Paketo builders are a way of distributing Paketo buildpacks and stacks along with the CNB lifecycle. Currently, Paketo distributes the Full, Base and Tiny builders, which include different sets of buildpacks and whose stacks each have different mixins. While they are a simple way of packaging all the necessary components for a Paketo build, they often include more than a user actually needs. This RFC proposes that Paketo publish buildpackless versions of its three builders. These will include the same build- and run-images as their standard counterparts, but will include neither buildpacks nor orders. This will speed up builds by reducing the number of unnecessarily-pulled layers, without forcing Paketo users to maintain their own builders if they want to curate the buildpacks that are included in a build.
Paketo currently distributes the
full,
base, and
tiny builders. These each include
a set of buildpacks, a build- and run-image, and a version of the CNB
lifecycle. The most recently-released version of the Full Builder (v0.1.130)

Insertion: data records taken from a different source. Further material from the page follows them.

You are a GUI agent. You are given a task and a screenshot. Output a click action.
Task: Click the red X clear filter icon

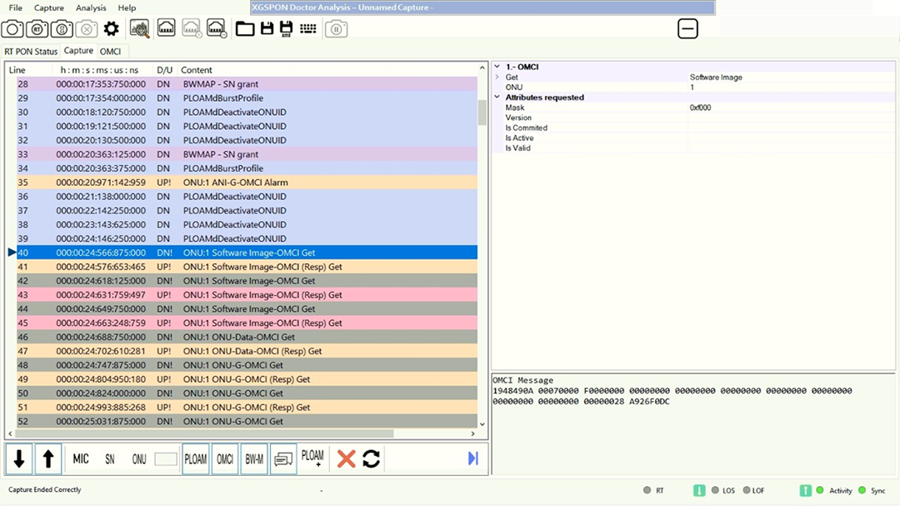click(x=347, y=458)
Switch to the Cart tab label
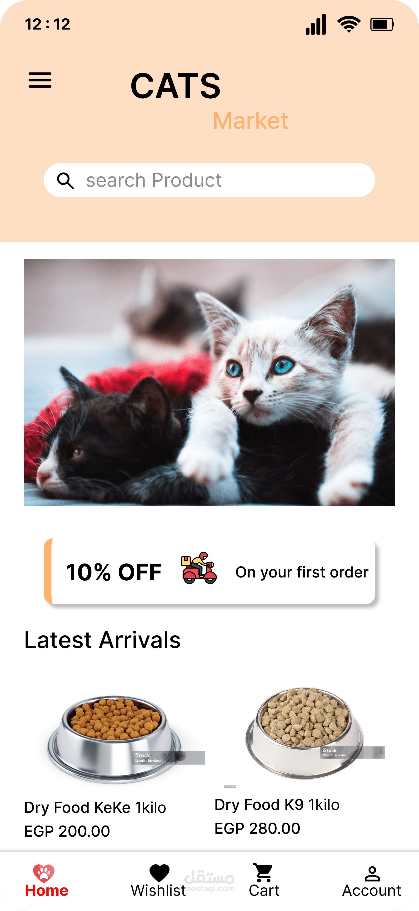This screenshot has width=419, height=911. 264,890
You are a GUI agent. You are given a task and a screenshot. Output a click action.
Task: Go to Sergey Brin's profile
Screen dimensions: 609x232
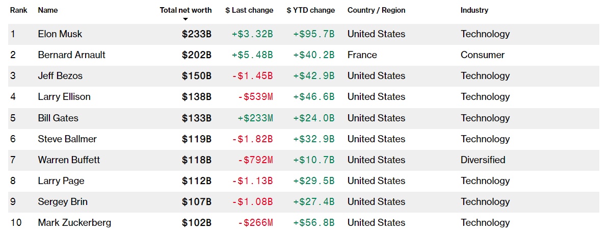tap(63, 202)
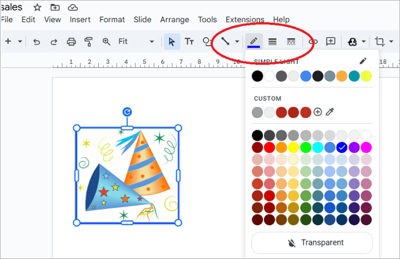Open the border dash style tool
Screen dimensions: 400x259
point(291,42)
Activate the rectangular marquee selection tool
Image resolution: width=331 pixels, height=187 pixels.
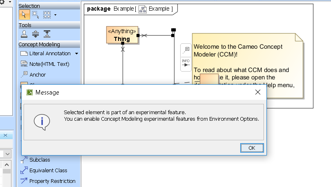pyautogui.click(x=35, y=15)
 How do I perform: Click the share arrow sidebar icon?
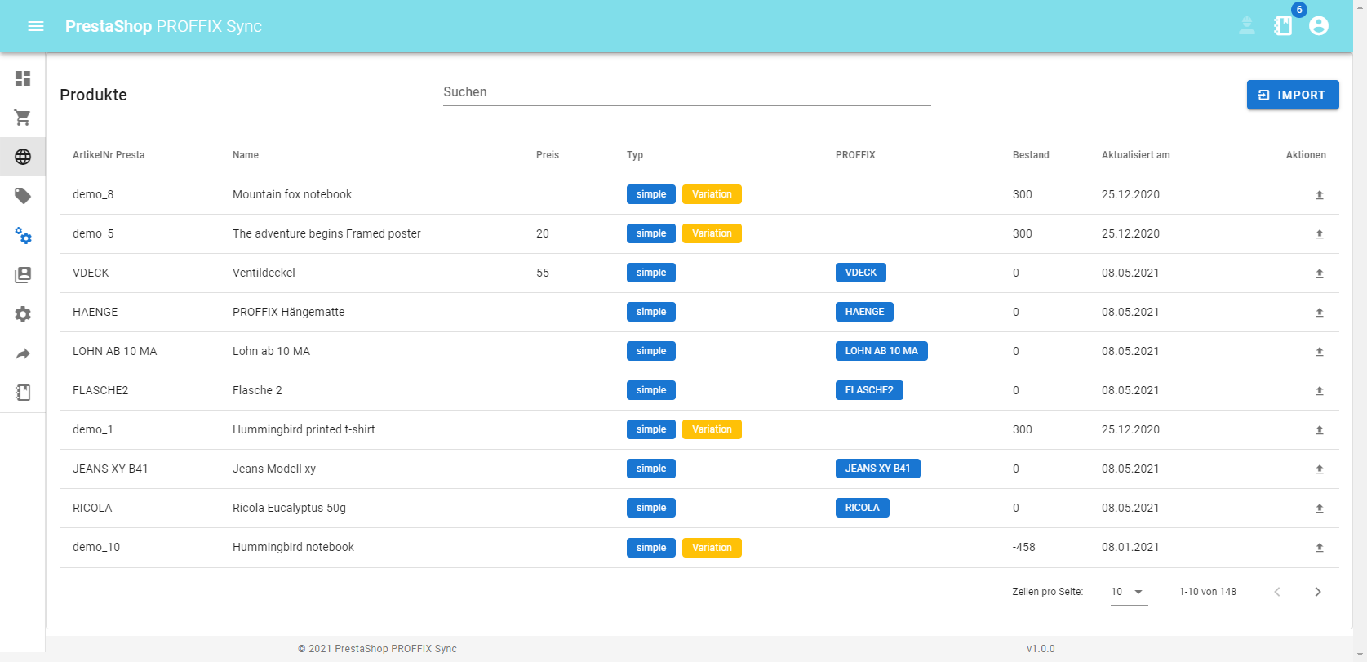pos(23,353)
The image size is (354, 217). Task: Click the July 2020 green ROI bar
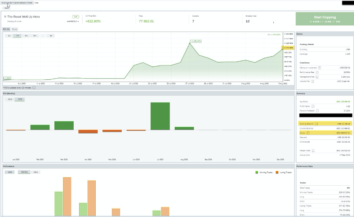click(x=160, y=116)
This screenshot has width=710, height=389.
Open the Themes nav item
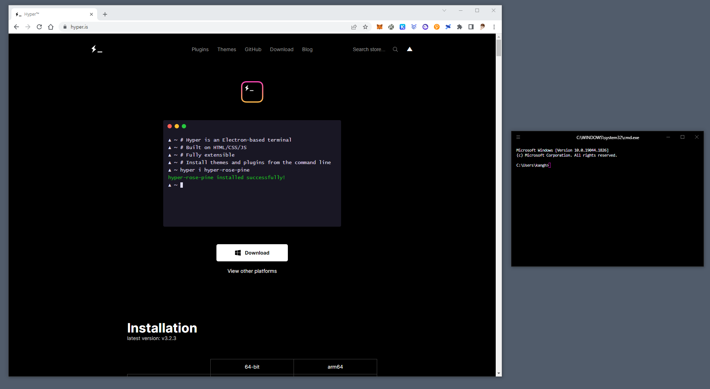click(226, 49)
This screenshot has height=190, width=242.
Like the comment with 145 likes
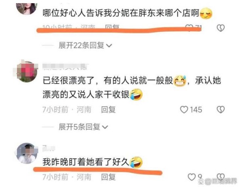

contains 106 layers. These include layers for the build- and run-images and
layers for the included buildpacks. If a user builds their app with pack
using the Full Builder, all 106 layers of the builder must be pulled onto the
local Docker daemon before the build can begin. As many Paketo users and
maintainers can likely attest, pulling such a large builder can be
time-consuming.
What's more, users rarely need all of the buildpacks published in the builder
for their build. An app dev user likely knows which language family their app
belongs to and can select individual buildpacks accordingly. An operator user
likely knows which subset of buildpacks are needed for the developers they work
with. Thus, for most users, the Paketo builders offer more language family
buildpacks than will be used. Users experience a time cost with no appreciable
benefit. To improve their build times, users might maintain their own builders
that only include the buildpacks they require. Paketo's jam CLI has a jam update-builder
command that facilitates keeping a builder.toml
up to date
with the latest versions, but users must still set up automation to
periodically run the builder update. This is overhead that many users may not
want to take on.
Within Paketo's testing, buildpack test suites frequently use the base builder,
but overwrite the buildpacks included in the builder using the --buildpack
option for pack (more specifically, using the corresponding WithBuildpacks()
configuration in occam). In this scenario, the entire builder image is pulled
onto the test runner's daemon – and then all of the pulled buildpacks are
promptly ignored. Pulling unnecessary layers slows down Paketo's tests.
This RFC proposes that Paketo publish builders that package up build- and run-images with the lifecycle but exclude buildpacks and orders. These builders would be significantly smaller than the existing builders, leading to shorter builder image pull times.
Since the CNB spec currently supports including [[ buildpacks ]]
in a
project file
(project.toml
),
users can specify the buildpack(s) for their build in an easily stored and
reproducible way. Users can, of course, also specify which buildpacks to
include in the build with the --buildpack
flag for pack.
The proposed new builders will thus speed up users' builds and Paketo's buildpack tests while relying only upon the existing functionality that the pack CLI provides.(No upstream contributions required.)
- buildpackless builder : A builder that includes a build-image, a reference to a run-image, and a lifecycle, but no buildpacks nor order groups.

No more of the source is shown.